### DATA PROVIDED
[Start of Attachment]

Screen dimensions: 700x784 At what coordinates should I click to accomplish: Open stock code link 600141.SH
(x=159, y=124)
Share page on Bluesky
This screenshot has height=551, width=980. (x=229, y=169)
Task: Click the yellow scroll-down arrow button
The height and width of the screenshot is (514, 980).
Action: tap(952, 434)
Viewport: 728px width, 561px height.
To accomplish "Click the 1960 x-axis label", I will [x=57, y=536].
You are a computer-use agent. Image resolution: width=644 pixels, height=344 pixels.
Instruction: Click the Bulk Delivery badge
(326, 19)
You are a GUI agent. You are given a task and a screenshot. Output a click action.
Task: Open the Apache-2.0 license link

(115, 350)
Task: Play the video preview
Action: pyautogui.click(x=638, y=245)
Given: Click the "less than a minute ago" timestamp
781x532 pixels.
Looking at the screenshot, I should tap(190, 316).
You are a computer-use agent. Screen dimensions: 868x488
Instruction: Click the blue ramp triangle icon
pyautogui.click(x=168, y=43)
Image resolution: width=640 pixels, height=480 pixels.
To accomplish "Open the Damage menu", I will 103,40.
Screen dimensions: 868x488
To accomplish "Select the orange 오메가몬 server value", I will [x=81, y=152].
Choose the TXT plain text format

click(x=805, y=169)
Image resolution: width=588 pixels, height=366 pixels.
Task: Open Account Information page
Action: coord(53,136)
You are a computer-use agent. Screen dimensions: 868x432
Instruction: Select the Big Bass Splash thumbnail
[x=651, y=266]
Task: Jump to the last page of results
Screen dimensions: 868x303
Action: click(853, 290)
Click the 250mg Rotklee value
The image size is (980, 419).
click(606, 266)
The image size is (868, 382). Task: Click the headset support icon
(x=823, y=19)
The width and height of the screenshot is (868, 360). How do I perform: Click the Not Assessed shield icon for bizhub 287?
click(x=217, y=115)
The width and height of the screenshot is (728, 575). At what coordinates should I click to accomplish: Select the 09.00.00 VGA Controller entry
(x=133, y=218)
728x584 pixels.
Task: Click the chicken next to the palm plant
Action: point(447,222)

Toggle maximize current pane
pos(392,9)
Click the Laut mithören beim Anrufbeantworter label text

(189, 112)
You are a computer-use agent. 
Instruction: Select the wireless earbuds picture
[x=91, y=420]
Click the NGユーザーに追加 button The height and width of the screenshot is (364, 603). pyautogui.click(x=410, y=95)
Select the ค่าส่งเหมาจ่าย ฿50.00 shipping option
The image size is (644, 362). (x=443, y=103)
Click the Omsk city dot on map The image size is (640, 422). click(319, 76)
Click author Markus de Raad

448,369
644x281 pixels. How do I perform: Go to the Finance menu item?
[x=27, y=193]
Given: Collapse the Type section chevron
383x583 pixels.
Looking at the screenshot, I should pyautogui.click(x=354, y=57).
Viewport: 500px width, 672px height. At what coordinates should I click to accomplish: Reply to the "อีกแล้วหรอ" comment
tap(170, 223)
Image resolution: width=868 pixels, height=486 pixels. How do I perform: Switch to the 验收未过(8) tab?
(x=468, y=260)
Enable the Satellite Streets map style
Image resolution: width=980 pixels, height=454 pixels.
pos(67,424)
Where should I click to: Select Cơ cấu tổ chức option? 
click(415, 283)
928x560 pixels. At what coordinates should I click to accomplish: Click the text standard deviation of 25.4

[End of Attachment]

Return all lines from the data that include the string "will".

To accomplish "Click the 1960 x-axis label", I will [x=57, y=536].
To accomplish "Open the Damage menu", I will 103,40.
To accomplish "Select the orange 오메가몬 server value", I will [x=81, y=152].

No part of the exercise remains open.